Note that scraping, regardless of the level of permission, doesn't mean you can do anything you want with the content. Copyright still applies. But you can scrape it, and if your use falls under Fair Use or another caveat to the copyright laws then you can do ahead and do it without needing any permission from the authors.

sssilver · 2024-07-25T10:11:43 1721902303

Fascinating. Where can one learn more about this?

neongreen · 2024-07-25T15:25:26 1721921126

I liked the chapter on DMCA from the 5-volume E-Commerce & Internet Law. It was super detailed.

I haven’t read volume 1, but apparently half of it is about data scraping, and I expect it to be similarly detailed. So if I were you, that’s where I’d start.

Another option is looking for “robots.txt” at Google Scholar and trying various keywords like “legality”, “scraping”, “case law”, etc.

datavirtue · 2024-07-25T14:04:01 1721916241

The internet.

deprecative · 2024-07-25T14:38:04 1721918284

If you have nothing constructive to say why say anything?

datavirtue · 2024-07-26T21:19:14 1722028754

That was my answer, FFS.

toomuchtodo · 2024-07-24T16:06:07 1721837167

Independent scrapers can launder the data between Reddit and AI consumers. The only folks this hurts is users seeking info via search engines and folks willing to kowtow to rules that are potentially low impact to evade. Next steps would be (from an adversarial perspective) browser extensions that stream back data for ingestion similar to Recap for Pacer [1].

[1] https://free.law/recap/faq

(full disclosure: assisting someone pursuing regulatory action against reddit in the EU for a separate issue from scraping, it's a valuable resource, but the folks who own and control it are meh)

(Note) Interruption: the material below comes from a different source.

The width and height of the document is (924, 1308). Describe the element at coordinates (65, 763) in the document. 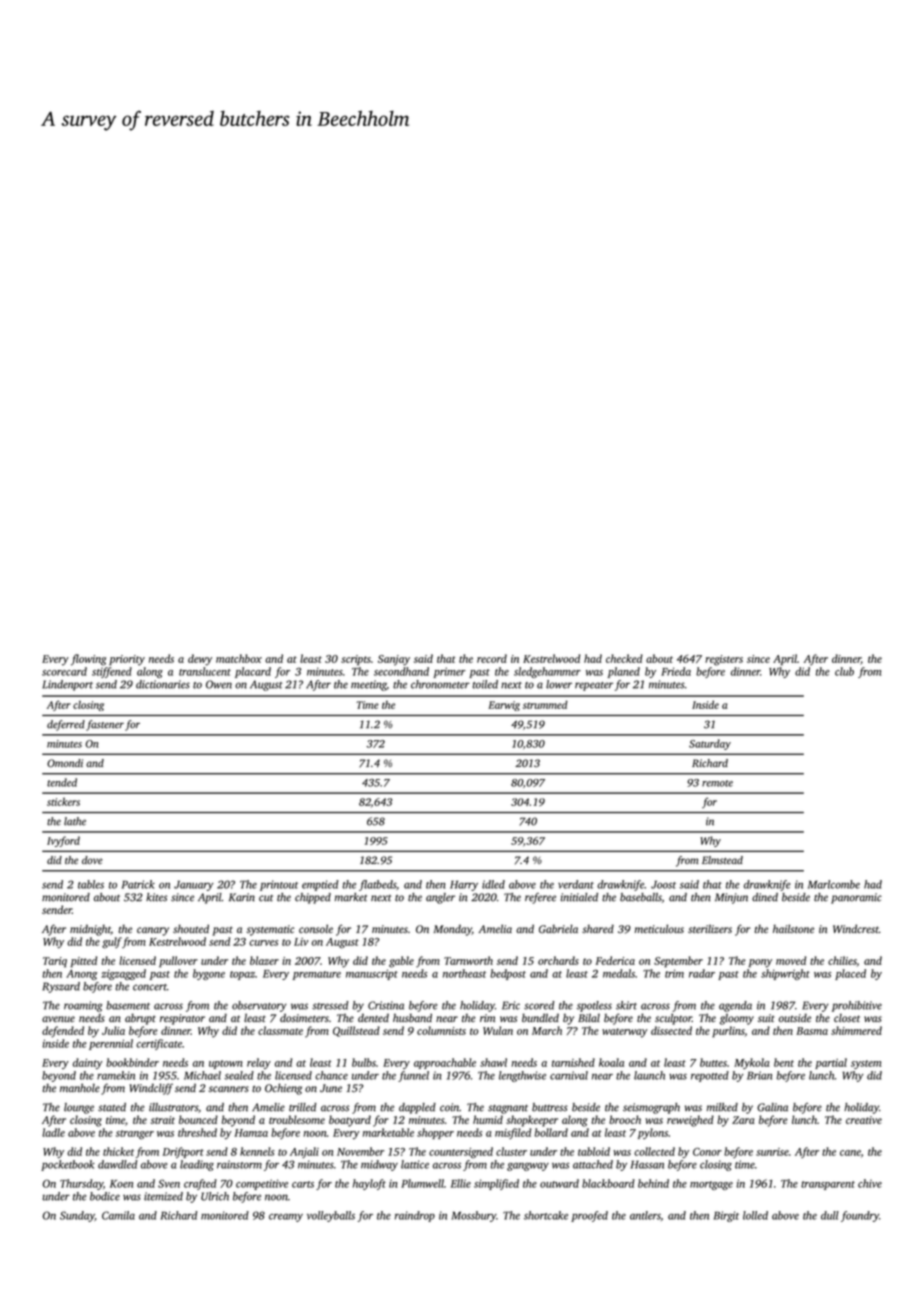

whycome · 2024-07-25T02:10:24 1721873424

Scrapings laundering. Do we have a term for this?

throwaway4pp24 · 2024-07-25T04:49:33 1721882973

Yes, right in the law - "fair use"

account42 · 2024-07-25T11:47:01 1721908021

Even more basic, it's free speech. The data itself is public domain so your free speech is not restricted and you don't need fair use excemptions for those restrictions. On the the access through the official system is restricted.